Entries shown
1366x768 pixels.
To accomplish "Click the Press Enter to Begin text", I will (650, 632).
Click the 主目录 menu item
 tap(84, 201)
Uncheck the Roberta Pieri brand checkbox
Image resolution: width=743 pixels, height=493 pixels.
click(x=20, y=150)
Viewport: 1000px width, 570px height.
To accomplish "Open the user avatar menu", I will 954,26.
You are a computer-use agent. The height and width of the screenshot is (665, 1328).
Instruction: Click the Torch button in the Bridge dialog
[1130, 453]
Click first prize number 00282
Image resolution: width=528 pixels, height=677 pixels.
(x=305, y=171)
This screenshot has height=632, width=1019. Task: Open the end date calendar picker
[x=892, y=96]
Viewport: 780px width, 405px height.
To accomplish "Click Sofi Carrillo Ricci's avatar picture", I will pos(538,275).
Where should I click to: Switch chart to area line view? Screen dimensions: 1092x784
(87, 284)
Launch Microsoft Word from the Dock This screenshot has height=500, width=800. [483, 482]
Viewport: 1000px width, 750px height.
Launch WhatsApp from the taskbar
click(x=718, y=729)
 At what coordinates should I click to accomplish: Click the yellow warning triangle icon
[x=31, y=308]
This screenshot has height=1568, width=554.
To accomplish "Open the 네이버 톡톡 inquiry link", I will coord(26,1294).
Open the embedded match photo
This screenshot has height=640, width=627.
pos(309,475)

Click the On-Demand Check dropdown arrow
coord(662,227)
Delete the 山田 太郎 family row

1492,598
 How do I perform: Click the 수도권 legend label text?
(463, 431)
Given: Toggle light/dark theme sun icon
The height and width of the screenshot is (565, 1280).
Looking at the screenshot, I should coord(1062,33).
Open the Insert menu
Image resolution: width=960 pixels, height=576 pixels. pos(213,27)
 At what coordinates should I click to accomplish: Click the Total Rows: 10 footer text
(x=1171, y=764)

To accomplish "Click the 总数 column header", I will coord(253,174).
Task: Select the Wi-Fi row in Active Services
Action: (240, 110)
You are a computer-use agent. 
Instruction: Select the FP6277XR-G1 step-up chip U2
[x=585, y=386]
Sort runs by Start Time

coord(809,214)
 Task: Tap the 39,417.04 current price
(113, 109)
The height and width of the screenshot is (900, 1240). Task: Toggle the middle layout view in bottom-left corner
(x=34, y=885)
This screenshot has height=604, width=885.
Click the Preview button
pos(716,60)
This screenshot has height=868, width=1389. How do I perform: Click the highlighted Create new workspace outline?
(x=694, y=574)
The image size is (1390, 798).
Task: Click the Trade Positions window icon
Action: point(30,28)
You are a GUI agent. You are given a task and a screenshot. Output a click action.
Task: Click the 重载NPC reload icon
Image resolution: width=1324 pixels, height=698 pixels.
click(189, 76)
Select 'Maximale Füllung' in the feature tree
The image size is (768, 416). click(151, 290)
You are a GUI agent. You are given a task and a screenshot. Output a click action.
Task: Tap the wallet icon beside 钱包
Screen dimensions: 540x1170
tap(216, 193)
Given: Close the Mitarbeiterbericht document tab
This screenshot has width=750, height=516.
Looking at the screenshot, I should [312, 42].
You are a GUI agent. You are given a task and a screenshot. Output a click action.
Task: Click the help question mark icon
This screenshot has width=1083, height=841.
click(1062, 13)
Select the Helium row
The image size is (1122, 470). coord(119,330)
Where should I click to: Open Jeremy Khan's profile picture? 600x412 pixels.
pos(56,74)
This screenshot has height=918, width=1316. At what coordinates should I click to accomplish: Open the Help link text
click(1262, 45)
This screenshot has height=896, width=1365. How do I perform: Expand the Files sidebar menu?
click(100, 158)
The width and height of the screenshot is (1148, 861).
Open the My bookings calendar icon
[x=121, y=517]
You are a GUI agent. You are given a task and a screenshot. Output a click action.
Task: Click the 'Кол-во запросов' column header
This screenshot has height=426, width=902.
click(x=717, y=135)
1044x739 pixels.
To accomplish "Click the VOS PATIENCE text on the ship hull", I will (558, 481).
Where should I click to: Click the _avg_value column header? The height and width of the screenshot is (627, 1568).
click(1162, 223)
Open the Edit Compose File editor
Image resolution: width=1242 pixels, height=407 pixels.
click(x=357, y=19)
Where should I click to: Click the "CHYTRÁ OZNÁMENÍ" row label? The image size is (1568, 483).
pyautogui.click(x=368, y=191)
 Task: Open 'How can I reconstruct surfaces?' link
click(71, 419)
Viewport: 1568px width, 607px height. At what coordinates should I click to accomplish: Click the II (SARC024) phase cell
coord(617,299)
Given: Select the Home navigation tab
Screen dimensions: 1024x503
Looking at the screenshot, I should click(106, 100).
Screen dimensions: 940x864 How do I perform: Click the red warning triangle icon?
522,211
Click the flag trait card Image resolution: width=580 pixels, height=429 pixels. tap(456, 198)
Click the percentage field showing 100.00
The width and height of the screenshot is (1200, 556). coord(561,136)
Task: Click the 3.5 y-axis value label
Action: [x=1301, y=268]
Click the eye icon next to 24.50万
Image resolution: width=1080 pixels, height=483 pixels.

Problem requirements
Copy out all of the records, keeping every line identical.

Answer
1366x768 pixels.
To accomplish "Click the Press Enter to Begin text", I will (650, 632).
Click the 主目录 menu item
 tap(84, 201)
Uncheck the Roberta Pieri brand checkbox
Image resolution: width=743 pixels, height=493 pixels.
click(x=20, y=150)
Viewport: 1000px width, 570px height.
To accomplish "Open the user avatar menu", I will 954,26.
You are a computer-use agent. The height and width of the screenshot is (665, 1328).
Instruction: Click the Torch button in the Bridge dialog
[1130, 453]
Click first prize number 00282
Image resolution: width=528 pixels, height=677 pixels.
(x=305, y=171)
This screenshot has height=632, width=1019. Task: Open the end date calendar picker
[x=892, y=96]
Viewport: 780px width, 405px height.
To accomplish "Click Sofi Carrillo Ricci's avatar picture", I will pos(538,275).
Where should I click to: Switch chart to area line view? Screen dimensions: 1092x784
(87, 284)
Launch Microsoft Word from the Dock This screenshot has height=500, width=800. [483, 482]
Viewport: 1000px width, 750px height.
Launch WhatsApp from the taskbar
click(x=718, y=729)
 At what coordinates should I click to accomplish: Click the yellow warning triangle icon
[x=31, y=308]
This screenshot has height=1568, width=554.
To accomplish "Open the 네이버 톡톡 inquiry link", I will coord(26,1294).
Open the embedded match photo
This screenshot has height=640, width=627.
pos(309,475)

Click the On-Demand Check dropdown arrow
coord(662,227)
Delete the 山田 太郎 family row

1492,598
 How do I perform: Click the 수도권 legend label text?
(463, 431)
Given: Toggle light/dark theme sun icon
The height and width of the screenshot is (565, 1280).
Looking at the screenshot, I should coord(1062,33).
Open the Insert menu
Image resolution: width=960 pixels, height=576 pixels. pos(213,27)
 At what coordinates should I click to accomplish: Click the Total Rows: 10 footer text
(x=1171, y=764)

To accomplish "Click the 总数 column header", I will coord(253,174).
Task: Select the Wi-Fi row in Active Services
Action: (240, 110)
You are a computer-use agent. 
Instruction: Select the FP6277XR-G1 step-up chip U2
[x=585, y=386]
Sort runs by Start Time

coord(809,214)
 Task: Tap the 39,417.04 current price
(113, 109)
The height and width of the screenshot is (900, 1240). Task: Toggle the middle layout view in bottom-left corner
(x=34, y=885)
This screenshot has height=604, width=885.
Click the Preview button
pos(716,60)
This screenshot has height=868, width=1389. How do I perform: Click the highlighted Create new workspace outline?
(x=694, y=574)
The image size is (1390, 798).
Task: Click the Trade Positions window icon
Action: point(30,28)
You are a GUI agent. You are given a task and a screenshot. Output a click action.
Task: Click the 重载NPC reload icon
Image resolution: width=1324 pixels, height=698 pixels.
click(189, 76)
Select 'Maximale Füllung' in the feature tree
The image size is (768, 416). click(151, 290)
You are a GUI agent. You are given a task and a screenshot. Output a click action.
Task: Tap the wallet icon beside 钱包
Screen dimensions: 540x1170
tap(216, 193)
Given: Close the Mitarbeiterbericht document tab
This screenshot has width=750, height=516.
Looking at the screenshot, I should [312, 42].
You are a GUI agent. You are given a task and a screenshot. Output a click action.
Task: Click the help question mark icon
This screenshot has width=1083, height=841.
click(1062, 13)
Select the Helium row
The image size is (1122, 470). coord(119,330)
Where should I click to: Open Jeremy Khan's profile picture? 600x412 pixels.
pos(56,74)
This screenshot has height=918, width=1316. At what coordinates should I click to accomplish: Open the Help link text
click(1262, 45)
This screenshot has height=896, width=1365. How do I perform: Expand the Files sidebar menu?
click(100, 158)
The width and height of the screenshot is (1148, 861).
Open the My bookings calendar icon
[x=121, y=517]
You are a GUI agent. You are given a task and a screenshot. Output a click action.
Task: Click the 'Кол-во запросов' column header
This screenshot has height=426, width=902.
click(x=717, y=135)
1044x739 pixels.
To accomplish "Click the VOS PATIENCE text on the ship hull", I will (558, 481).
Where should I click to: Click the _avg_value column header? The height and width of the screenshot is (627, 1568).
click(1162, 223)
Open the Edit Compose File editor
Image resolution: width=1242 pixels, height=407 pixels.
click(x=357, y=19)
Where should I click to: Click the "CHYTRÁ OZNÁMENÍ" row label? The image size is (1568, 483).
pyautogui.click(x=368, y=191)
 Task: Open 'How can I reconstruct surfaces?' link
click(71, 419)
Viewport: 1568px width, 607px height. At what coordinates should I click to accomplish: Click the II (SARC024) phase cell
coord(617,299)
Given: Select the Home navigation tab
Screen dimensions: 1024x503
Looking at the screenshot, I should click(106, 100).
Screen dimensions: 940x864 How do I perform: Click the red warning triangle icon?
522,211
Click the flag trait card Image resolution: width=580 pixels, height=429 pixels. tap(456, 198)
Click the percentage field showing 100.00
The width and height of the screenshot is (1200, 556). coord(561,136)
Task: Click the 3.5 y-axis value label
Action: [x=1301, y=268]
Click the eye icon next to 24.50万
Image resolution: width=1080 pixels, height=483 pixels.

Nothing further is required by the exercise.